:: Data for the task ::
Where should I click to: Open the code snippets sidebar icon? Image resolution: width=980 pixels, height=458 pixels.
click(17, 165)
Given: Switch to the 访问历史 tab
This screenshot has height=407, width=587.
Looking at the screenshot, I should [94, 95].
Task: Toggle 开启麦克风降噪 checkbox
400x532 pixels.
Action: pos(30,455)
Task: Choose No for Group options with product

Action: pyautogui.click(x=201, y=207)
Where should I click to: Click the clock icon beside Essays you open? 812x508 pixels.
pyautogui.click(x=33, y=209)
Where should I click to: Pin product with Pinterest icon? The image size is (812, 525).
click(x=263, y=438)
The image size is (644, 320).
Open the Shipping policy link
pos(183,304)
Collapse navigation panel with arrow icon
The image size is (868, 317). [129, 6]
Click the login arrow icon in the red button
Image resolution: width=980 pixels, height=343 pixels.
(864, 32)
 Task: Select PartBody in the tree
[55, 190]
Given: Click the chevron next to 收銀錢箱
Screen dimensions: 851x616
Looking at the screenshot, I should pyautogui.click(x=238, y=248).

:: Work to be completed ::
Exactly the lines from the one holding "400x532 pixels." to the final line of the listing, both included, must make up the answer.

:: Answer for the task ::
400x532 pixels.
Action: pos(30,455)
Task: Choose No for Group options with product

Action: pyautogui.click(x=201, y=207)
Where should I click to: Click the clock icon beside Essays you open? 812x508 pixels.
pyautogui.click(x=33, y=209)
Where should I click to: Pin product with Pinterest icon? The image size is (812, 525).
click(x=263, y=438)
The image size is (644, 320).
Open the Shipping policy link
pos(183,304)
Collapse navigation panel with arrow icon
The image size is (868, 317). [129, 6]
Click the login arrow icon in the red button
Image resolution: width=980 pixels, height=343 pixels.
(864, 32)
 Task: Select PartBody in the tree
[55, 190]
Given: Click the chevron next to 收銀錢箱
Screen dimensions: 851x616
Looking at the screenshot, I should pyautogui.click(x=238, y=248).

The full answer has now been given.